The "well, duh" part of the opinion comes from the determination of the Court of Appeals that prejudice is not the issue, it's whether the Workers' Compensation Act requires notice of the need for transportation at all. The Court quite correctly concludes that there is no such requirement. The Court notes that the Act is replete with notice requirements that limit a worker's ability to get certain benefits or to make certain claims, but there is nary a hint of such requirement when necessary transportation expenses are compensible.
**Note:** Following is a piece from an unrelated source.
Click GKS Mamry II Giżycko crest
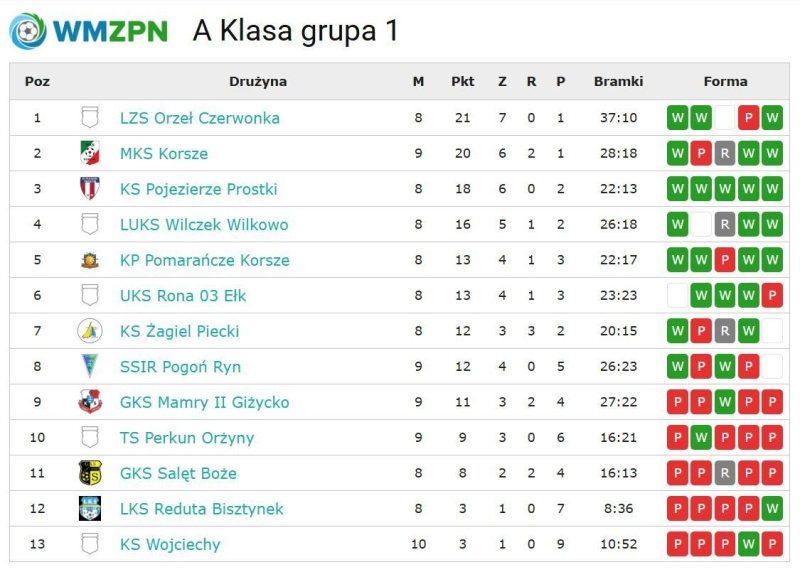 (x=90, y=402)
I am curious as to whether the employer and carrier were actually willing to offer some form of transportation that would have been more affordable to them than the rideshare app? The opinion states that they did not offer transportation to Jeffrys, but presumably id she had been proving them notice that she need it, they would have had to make some arrangements. If so, I wonder if it would have been as convenient for Jeffry. While one might argue that convenience is not a paramount concern in such situations, I tend to think that most employers and carriers would not be able to provide transportation to medical appointments at a lower cost unless it was through a service that made multiple pick-ups and stops. More to the point, Jeffrys only used the service as a "last resort," whereas had her employer or the carrier required her to use an "authorized" service, she likely would have used it all the time.